Task statement: Would you retype exactly the lines from the one holding "1400x849 pixels. Task: Click" through the last line of the listing, and only those, without pictures?

Given records:
• • • • •
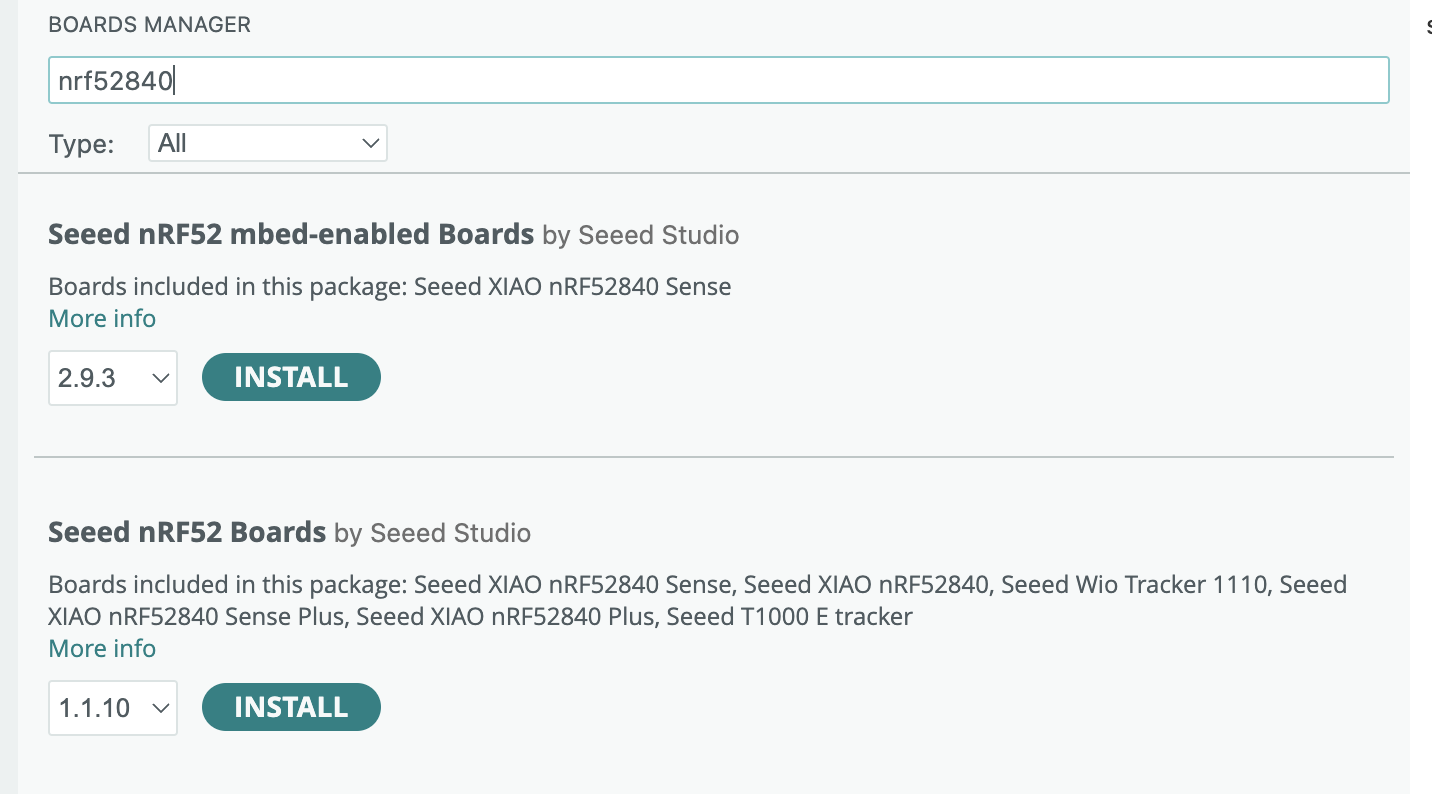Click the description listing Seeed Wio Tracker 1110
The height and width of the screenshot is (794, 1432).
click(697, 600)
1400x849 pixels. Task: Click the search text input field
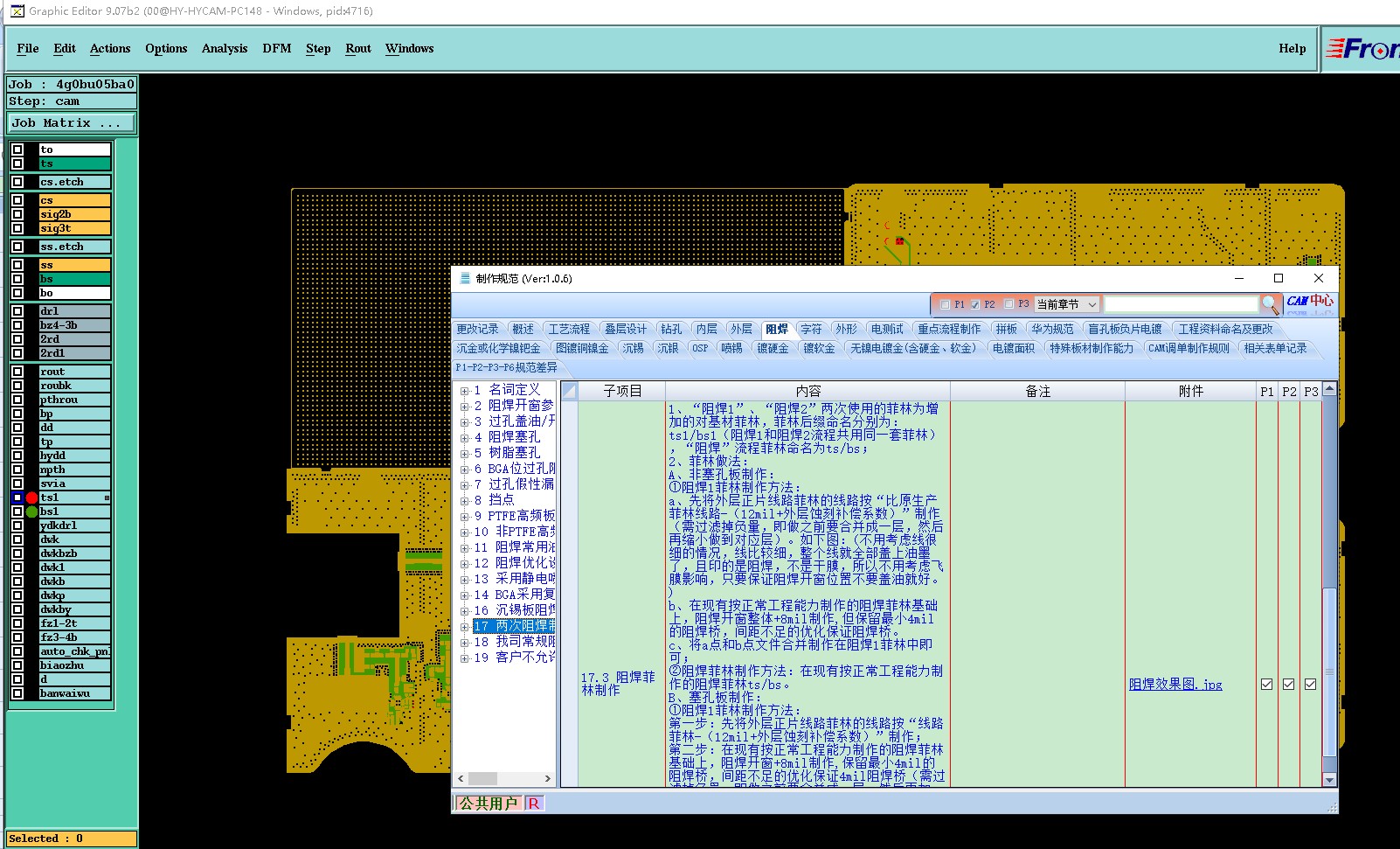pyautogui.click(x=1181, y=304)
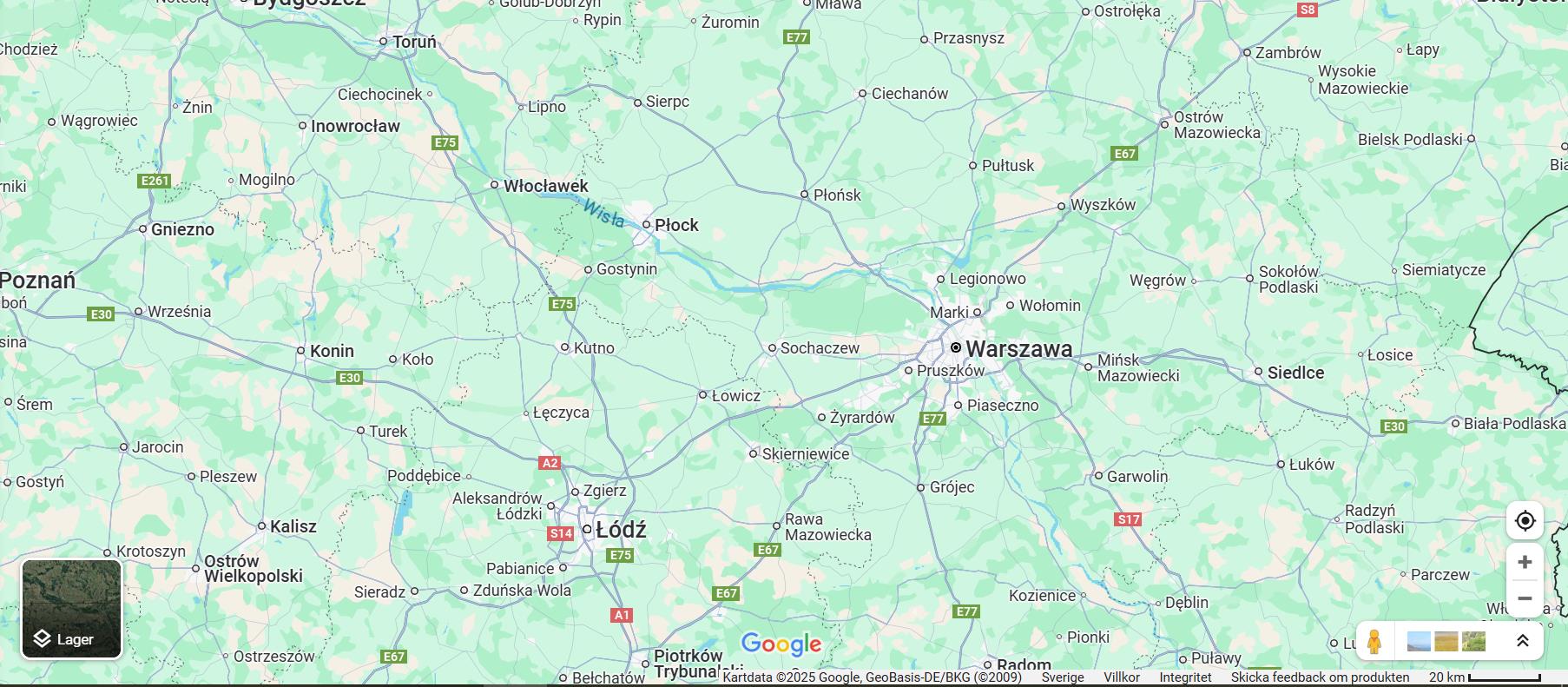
• • • • •
Solution to this problem:
1400x849 pixels. Task: Click the search text input field
pyautogui.click(x=1181, y=304)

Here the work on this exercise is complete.